Peterson’s early work included paintings applied directly to the walls of the galleries in which he was showing. As he explains in “Young Turks,” “I wanted to create a work that would transcend its environment.” The result were paintings with no foregrounds, where whatever happened in front of the piece became the subject of the piece.
This led Peterson to another, more radical, means of blurring the line between viewer and subject. Peterson used theories he had picked up as an aeronautical engineer and sculptural theories he learned at Otis Art Institute to craft what became known as “bum shelters,” brightly colored structures that he placed in the environment surrounding his loft between Little Tokyo and Skid Row. As he explains in “Young Turks,” these pieces viewed in the context of a gallery had one meaning, while when they were in a parking lot or alley, they took on a whole different meaning and actually were used as shelter by the homeless denizens around downtown.

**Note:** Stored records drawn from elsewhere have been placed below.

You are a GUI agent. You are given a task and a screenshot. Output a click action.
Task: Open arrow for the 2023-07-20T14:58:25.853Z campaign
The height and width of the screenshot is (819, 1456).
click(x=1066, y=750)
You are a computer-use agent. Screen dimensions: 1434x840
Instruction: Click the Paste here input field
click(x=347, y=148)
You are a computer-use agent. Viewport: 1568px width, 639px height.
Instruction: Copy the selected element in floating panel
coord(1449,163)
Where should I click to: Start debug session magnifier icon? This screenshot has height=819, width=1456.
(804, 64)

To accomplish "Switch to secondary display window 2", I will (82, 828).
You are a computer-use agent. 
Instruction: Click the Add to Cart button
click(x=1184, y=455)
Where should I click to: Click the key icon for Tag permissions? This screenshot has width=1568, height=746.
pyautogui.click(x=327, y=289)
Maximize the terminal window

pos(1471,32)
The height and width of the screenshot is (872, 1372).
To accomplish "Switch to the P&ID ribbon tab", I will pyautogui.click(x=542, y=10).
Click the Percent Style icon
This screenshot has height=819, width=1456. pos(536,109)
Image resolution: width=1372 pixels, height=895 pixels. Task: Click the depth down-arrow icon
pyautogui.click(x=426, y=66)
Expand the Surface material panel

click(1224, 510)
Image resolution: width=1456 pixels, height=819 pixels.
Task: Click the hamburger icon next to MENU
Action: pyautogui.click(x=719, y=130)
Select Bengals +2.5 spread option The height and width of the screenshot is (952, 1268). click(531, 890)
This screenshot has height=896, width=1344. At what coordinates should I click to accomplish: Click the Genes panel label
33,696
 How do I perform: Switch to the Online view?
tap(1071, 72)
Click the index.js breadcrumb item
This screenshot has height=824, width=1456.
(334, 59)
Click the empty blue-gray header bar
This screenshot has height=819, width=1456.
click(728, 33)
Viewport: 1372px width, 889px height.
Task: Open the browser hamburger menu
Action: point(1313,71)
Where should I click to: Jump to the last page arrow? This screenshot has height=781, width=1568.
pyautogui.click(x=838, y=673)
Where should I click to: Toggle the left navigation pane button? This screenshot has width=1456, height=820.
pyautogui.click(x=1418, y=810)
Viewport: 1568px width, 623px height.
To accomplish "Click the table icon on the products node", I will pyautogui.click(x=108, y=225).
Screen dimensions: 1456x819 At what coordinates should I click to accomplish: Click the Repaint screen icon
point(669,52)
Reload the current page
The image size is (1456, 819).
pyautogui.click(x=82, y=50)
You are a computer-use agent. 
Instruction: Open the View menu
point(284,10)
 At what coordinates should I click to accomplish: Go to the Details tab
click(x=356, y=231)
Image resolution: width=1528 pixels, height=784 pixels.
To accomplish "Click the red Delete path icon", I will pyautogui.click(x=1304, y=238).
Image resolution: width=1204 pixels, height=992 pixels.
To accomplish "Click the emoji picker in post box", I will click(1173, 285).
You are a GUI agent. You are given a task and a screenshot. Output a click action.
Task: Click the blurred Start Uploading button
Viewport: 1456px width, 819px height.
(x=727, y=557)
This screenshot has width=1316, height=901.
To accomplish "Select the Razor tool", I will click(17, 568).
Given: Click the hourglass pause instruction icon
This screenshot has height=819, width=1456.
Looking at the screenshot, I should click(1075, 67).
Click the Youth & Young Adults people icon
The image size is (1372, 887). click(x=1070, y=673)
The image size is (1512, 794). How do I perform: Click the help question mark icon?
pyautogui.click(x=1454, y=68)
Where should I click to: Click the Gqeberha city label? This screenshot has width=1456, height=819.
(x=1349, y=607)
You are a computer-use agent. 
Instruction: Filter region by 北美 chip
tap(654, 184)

More recently, Peterson has turned to more traditional painting, but with a twist: He is reinterpreting the drawings of a woman named “Phyllis T.,” whose scrapbook of sketches he bought for $20 at the Pasadena Swap Meet. The resulting canvases are both humorous and haunting.
A new book edited by “Young Turks” filmmaker Pamela Wilson examines Peterson’s career in depth, with essays by critics Peter Plagens and Constance Mallinson. Peterson will be signing copies of the book at the opening of the LA Artcore exhibition on Sunday, April 7.
The exhibit will continue through April 28.